This “Narcissistic Friday” post by Pastor Dave Orrison is a timely post for me! Four days ago I had surgery to remove and biopsy a cyst. Before, during, and after the procedure, I was the center of attention of about a half dozen people. Probably because I had stopped breathing during a prior surgical procedure less than two months ago, everyone seemed ultra focused on taking the best possible care of me.

I actually felt guilty for being the focus of so many people for such a long time! I really did! Even though I am a former nurse myself, so I fully understood that it was their job to take care of me, I felt like I was doing something wrong. Despite all my healing from narcissistic abuse, that’s how pervasive the brainwashing of a malignant personality can be. Having surgery, and feeling guilty for taking up everyone’s time!

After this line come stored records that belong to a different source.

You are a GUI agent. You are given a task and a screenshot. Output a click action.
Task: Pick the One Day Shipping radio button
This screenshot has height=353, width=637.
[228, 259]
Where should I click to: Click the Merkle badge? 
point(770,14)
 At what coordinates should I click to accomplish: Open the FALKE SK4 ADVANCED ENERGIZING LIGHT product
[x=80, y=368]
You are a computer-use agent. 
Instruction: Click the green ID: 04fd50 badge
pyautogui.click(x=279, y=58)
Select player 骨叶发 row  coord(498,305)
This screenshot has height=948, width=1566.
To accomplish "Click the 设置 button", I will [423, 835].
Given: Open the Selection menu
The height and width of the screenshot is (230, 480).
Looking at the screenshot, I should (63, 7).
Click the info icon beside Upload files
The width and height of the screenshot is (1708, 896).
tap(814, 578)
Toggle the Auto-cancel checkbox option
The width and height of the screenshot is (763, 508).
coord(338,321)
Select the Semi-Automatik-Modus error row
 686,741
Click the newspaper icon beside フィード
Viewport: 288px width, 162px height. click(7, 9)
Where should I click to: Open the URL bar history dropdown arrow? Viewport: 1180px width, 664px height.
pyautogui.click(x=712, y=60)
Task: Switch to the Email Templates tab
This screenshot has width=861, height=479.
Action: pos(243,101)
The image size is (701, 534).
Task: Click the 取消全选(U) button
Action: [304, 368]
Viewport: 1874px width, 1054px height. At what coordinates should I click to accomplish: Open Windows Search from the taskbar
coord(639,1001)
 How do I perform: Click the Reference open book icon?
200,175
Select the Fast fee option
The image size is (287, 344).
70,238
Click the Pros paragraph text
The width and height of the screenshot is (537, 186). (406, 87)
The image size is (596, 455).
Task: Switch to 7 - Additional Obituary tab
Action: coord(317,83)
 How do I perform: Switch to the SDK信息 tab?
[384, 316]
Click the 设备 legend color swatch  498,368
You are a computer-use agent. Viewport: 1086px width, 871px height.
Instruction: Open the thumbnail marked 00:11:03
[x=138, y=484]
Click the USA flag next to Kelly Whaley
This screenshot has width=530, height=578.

Comments are closed here, please visit the original blog. Thank you for stopping by and God bless! 🙂

Grace for my Heart

It’s Narcissist Friday!     

When did it become wrong for us to consider our own needs? If you ask some people, taking care of ourselves is simple selfishness. We should focus on taking care of others, they say. Don’t worry about yourself, they say. God will take care of you. You just take care of others.

But if I can trust God to take care of me, can’t I trust God to take care of others? Why does God need me to take care of others if He is great enough to take care of me?

Yes, I believe God takes care of me. I also believe He takes care of others… and doesn’t need me to do it. Instead, He blesses me when He uses me to bless others. He allows me to participate in His work. There is joy and blessing in that kind of service, when…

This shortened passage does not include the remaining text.